The Apnea-ECG dataset included 8 records with 13694 segments, including 10469 “normal” and 3225 “respiratory event” segments. We performed leave-out cross-validation at a ratio of 6:2 and averaged the results 5 times. As shown in Figure 9, the average Acc, Sen, and Spec of pre-segment detection were 95.04%, 88.05%, and 96.21%, respectively.

Figure 9 Performance on the Apnea-ECG dataset.

Abbreviations: Acc, accuracy; Sen, sensitivity; Spec, specificity.

The UCD dataset included 21 records with 3153 segments, including 2369 “normal” and 784 “respiratory event” segments. We performed leave-out cross-validation at a ratio of 4:1 and averaged the results 5 times. As shown in Figure 10, the average Acc, Sen, and Spec of pre-segment detection were 90.56%, 69.22%, and 96.21%, respectively.

Figure 10 Performance on the UCD dataset.

Abbreviations: Acc, accuracy; Sen, sensitivity; Spec, specificity.

Discussion

The persistence and progression of OSA cause enormous health and economic burdens.2 Symptom atypicality and diagnostic capability deficiencies contribute to the low diagnostic rate of OSA. Given the demand for new methods for OSA screening and assisting in diagnosis, this study proposes an innovative model based on multimodal signal fusion for OSA detection and severity assessment. The model performs initial OSA screening through simple signals acquisition and detection, and can be widely used in hospitals at all levels, especially in economically underdeveloped areas. It provides a new scheme to further improve the OSA detection capability.

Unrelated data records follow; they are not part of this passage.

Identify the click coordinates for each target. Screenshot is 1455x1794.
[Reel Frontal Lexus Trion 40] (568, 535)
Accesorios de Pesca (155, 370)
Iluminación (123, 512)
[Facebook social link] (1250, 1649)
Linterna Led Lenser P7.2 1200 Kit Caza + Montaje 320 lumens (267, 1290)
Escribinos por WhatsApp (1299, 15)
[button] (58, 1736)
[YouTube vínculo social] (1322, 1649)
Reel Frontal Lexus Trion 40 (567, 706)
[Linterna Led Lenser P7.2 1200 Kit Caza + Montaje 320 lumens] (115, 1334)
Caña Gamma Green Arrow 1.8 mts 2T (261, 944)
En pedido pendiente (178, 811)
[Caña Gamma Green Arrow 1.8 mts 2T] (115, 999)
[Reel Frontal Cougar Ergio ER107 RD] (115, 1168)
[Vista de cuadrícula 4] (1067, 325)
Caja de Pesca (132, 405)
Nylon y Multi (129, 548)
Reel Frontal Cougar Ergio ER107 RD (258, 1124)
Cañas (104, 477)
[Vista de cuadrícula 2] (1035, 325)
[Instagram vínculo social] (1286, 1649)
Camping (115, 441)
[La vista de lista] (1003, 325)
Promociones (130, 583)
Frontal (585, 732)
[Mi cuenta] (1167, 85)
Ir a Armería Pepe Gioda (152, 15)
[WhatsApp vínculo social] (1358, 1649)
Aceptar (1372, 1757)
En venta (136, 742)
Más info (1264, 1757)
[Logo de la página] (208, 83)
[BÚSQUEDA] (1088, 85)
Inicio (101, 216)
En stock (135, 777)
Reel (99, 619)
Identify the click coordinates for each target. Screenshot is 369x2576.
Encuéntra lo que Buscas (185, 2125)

Currently, the use of single-lead signal is still mainstream in DL-based OSA detection models,5–18 and despite some progress, several shortcomings remain. First, multiple physiological signals change with the respiratory event, and the single-lead signal ignores the potential relationship between different signals. Second, the single-lead signal has limited information and restricts detection performance. Finally, the single-lead signal has poor stability during acquisition and is easily disturbed and distorted by interference. With the rapid development of DL technology and its wide application in biosignal processing, experts have proposed that the effective integration of multimodal information can significantly improve the ability to detect a target.19,20 Critical information related to the detection target is made available by taking advantage of different modal signals. This method may be an effective approach to solving the problem of low detection accuracy of a single lead signal.

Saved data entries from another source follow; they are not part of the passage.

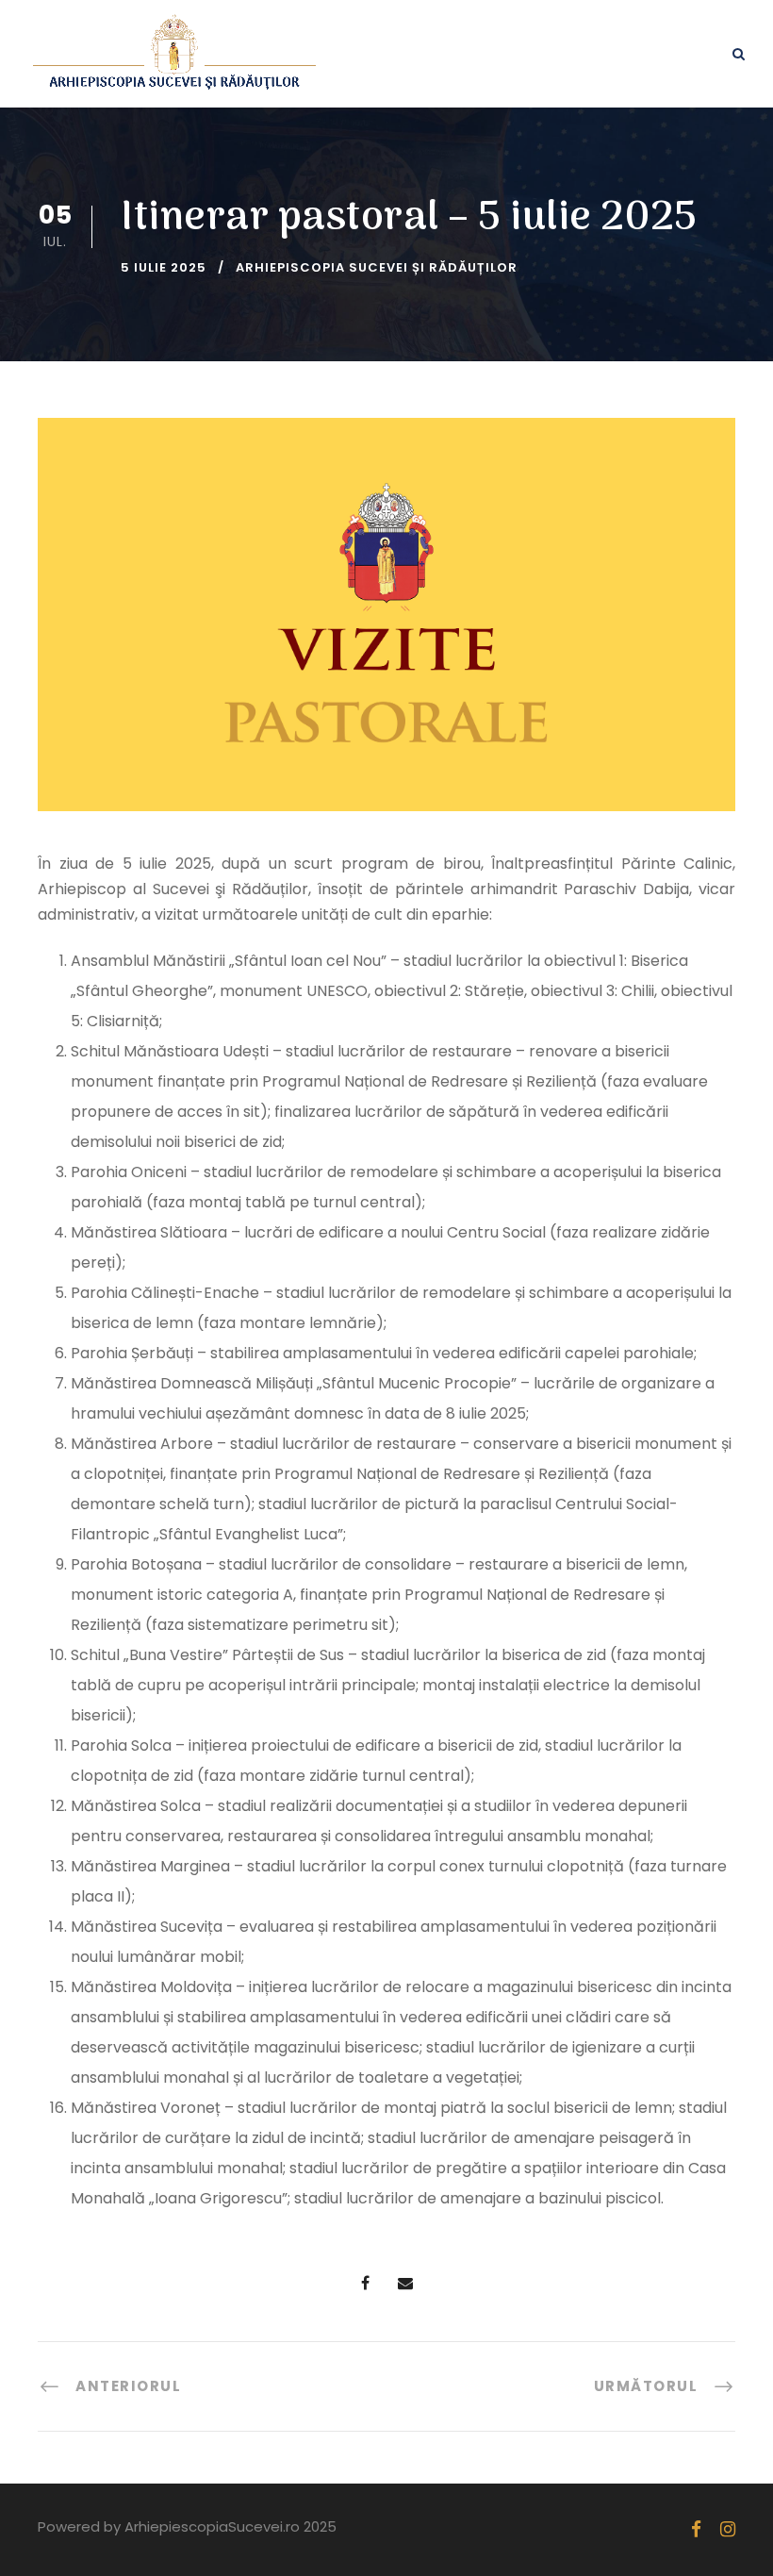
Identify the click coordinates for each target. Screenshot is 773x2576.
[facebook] (696, 2529)
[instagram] (727, 2529)
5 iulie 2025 (163, 267)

The selection of fused signals is one of the key points in model design. To a certain extent, multimodal signals increase the cost of acquisition and the complexity of the model. Therefore, balancing the simplicity of signal acquisition and the comprehensiveness of information to improve detection performance while reducing economic and computational costs is the key issue of the multimodal signal fusion model. We selected the ECG and SpO2 signals for fusion. Medical reliability and acquisition simplicity were the main reasons for this choice. Pathophysiological changes in OSA, such as autonomic imbalance, chronic intermittent hypoxia, and changes in negative intrathoracic pressure, promote cardiac electrophysiological remodeling through direct and indirect pathways.28–31 The corresponding changes in the ECG signal have established a reliable medical background for OSA detection.32–35 The SpO2 signal is directly affected by respiratory events and plays an essential role in determining OSA and its severity.1 Moreover, as the earliest studied physiological signal, ECG and SpO2 signals can be acquired by various devices. The preprocessing and feature extraction methods for ECG and SpO2 signals are mature, providing a high-quality source of physiological signals. Other signals, such as snoring signals, are susceptible to environmental noise, EEG signal acquisition is very inconvenient, and the AF signal requires two transducers and, therefore, is a secondary choice.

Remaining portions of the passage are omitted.